The last target we felt like we had any chance of succeeding in was spinning the ball, but even this was proving completely beyond us. The guy on the next lane to us was achieving some modest spin, but he was left handed and everyone knows that left handers are the unholy offspring of Satan and Hecate. Meanwhile, I was doing considerable damage to my wrist, fingers and patience, and most of my efforts weren't even hitting the pins.

Adam was faring no better. He scowled thoughtfully at Lefty McWitchcraft, our sinister neighbour; hey, check it out dude: he's keeping his hand under the ball.

Would this work? Our next efforts, whilst not actually threatening the pins, did curve rather impressively.

Enthused at having made some headway, we punched up another game on the alley computer.

My action by now was completely dissimilar from what was happening on ESPN: rather than bowling, I lobbed my first ball hopefully onto the lane with the kind of ungainly hip toss one might expect to see from a nine-year-old Judoka.
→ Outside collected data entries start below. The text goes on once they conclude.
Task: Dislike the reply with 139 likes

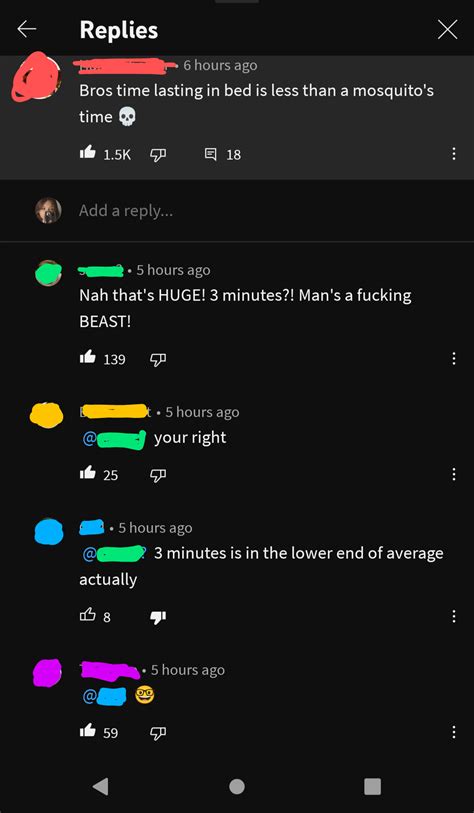Action: pos(158,359)
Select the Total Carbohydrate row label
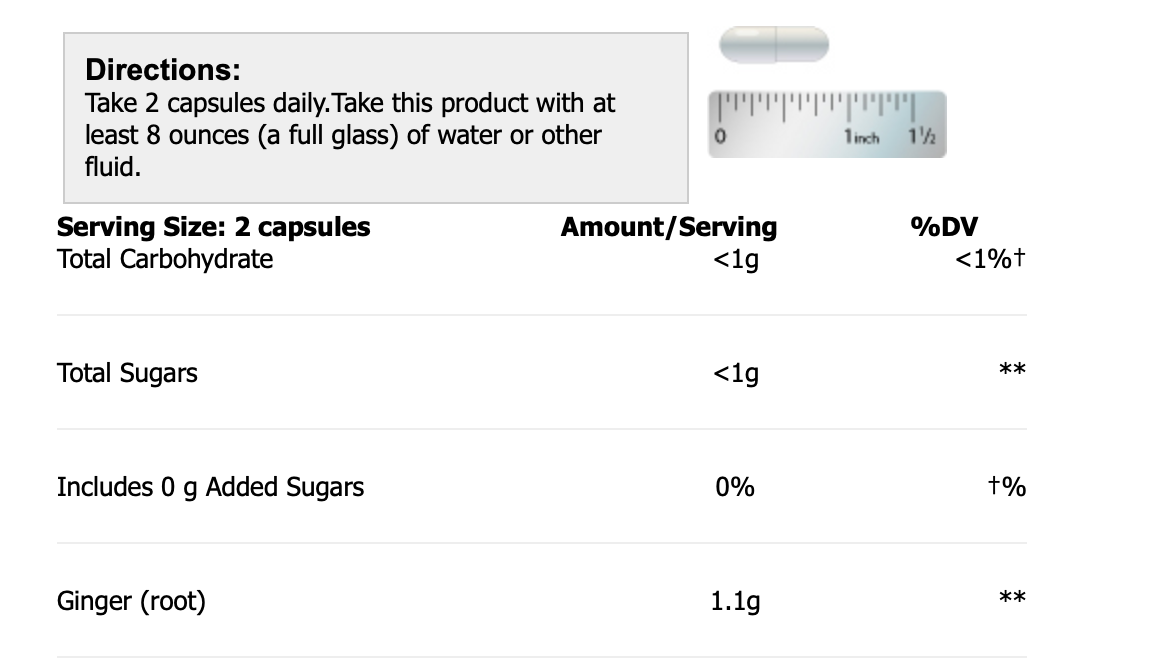1174x662 pixels. point(165,259)
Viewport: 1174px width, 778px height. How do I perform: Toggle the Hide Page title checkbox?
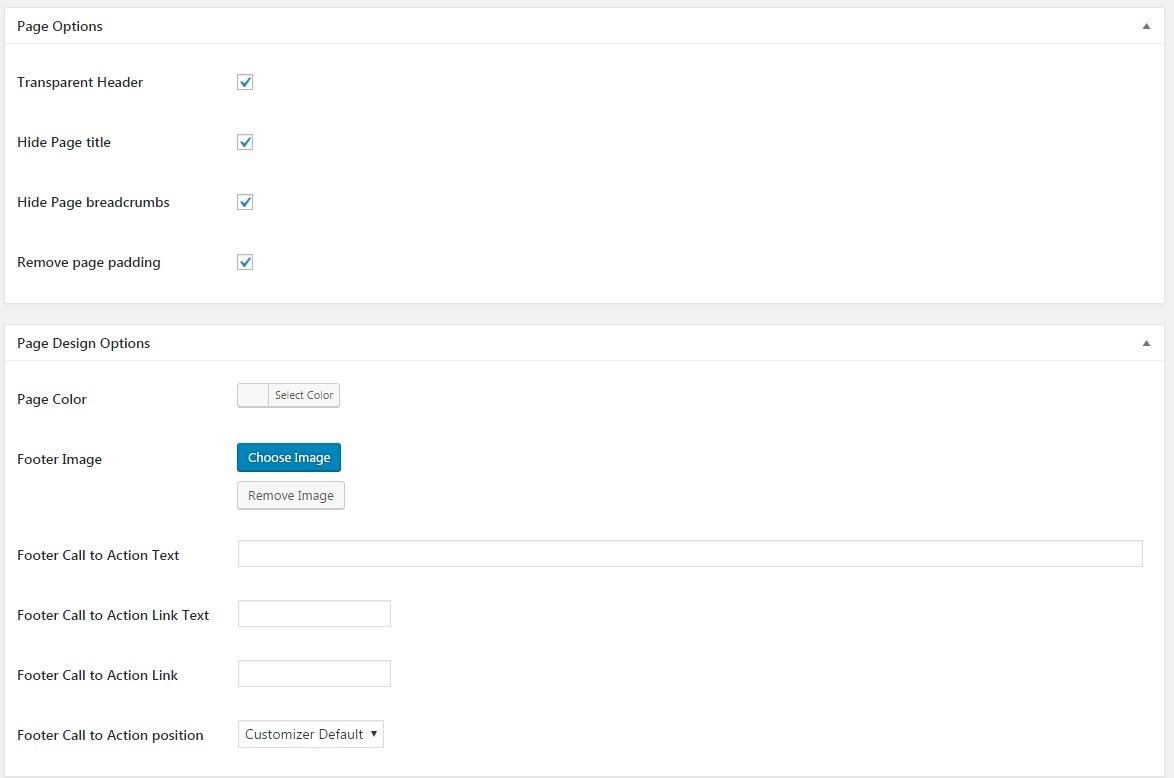pos(245,142)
The ball, spinning wildly, landed on the cusp of the gutter, found some traction on the slippery alley surface then sped on an arc of destruction into the pins.

The pins went flying: all of them.

Two children in a field, doing wrong: they've "borrowed" Dad's shotgun and are now pointing it at a scarecrow at point-blank range.

There is a deafening roar and in the deafening silence that follows, the two youthful miscreants stand awestruck in a haze of smoke, as bits of singed straw float peacefully down on the breeze.

Actually, our high-pitched whoops of delight caused several of the alley's other patrons to gutter their balls, which they were mid-way through bowling. Finally, we had perfected bowling, as seen on ESPN.

Well, I had: Adam was experiencing some technical difficulties.

do not adjust your set

Yeah, that's my score on the top. In Adam's favour, I will remind the reader that trying to learn a new skill whilst pounding beers is not the easiest thing in the world and I will also mention that Adam had earlier distinguished himself by pulling off a left-handed spare. Of course, he is not naturally left handed, otherwise I would not associate with him. One time I saw a staff at our school writing with her left hand; I wouldn't stop screaming and firing staples at her until she ran away. She moved to another school shortly afterwards.

One other thing I'll mention: I threw my remaining two balls of this game down the gutter, then failed to reach sixty in the next game. Technical difficulties which, I hope, were caused by excessive beer pounding. The dream of perfect bowling technique as seen on ESPN is still very much alive.

(...As evinced by the fact that Adam accidentally bowled his drink across the dancefloor at the club we went to afterwards, the drunken twit.)


You neglected to mention the fact that after bowling 9 games apiece we were out a combined total 12,000 yen, thus resulting in the single most expensive bowling event of my life. Even surpassing the efforts of my parents as they arranged childhood birthday parties; including the bumper bowling fee, pizza, cake, and gifts.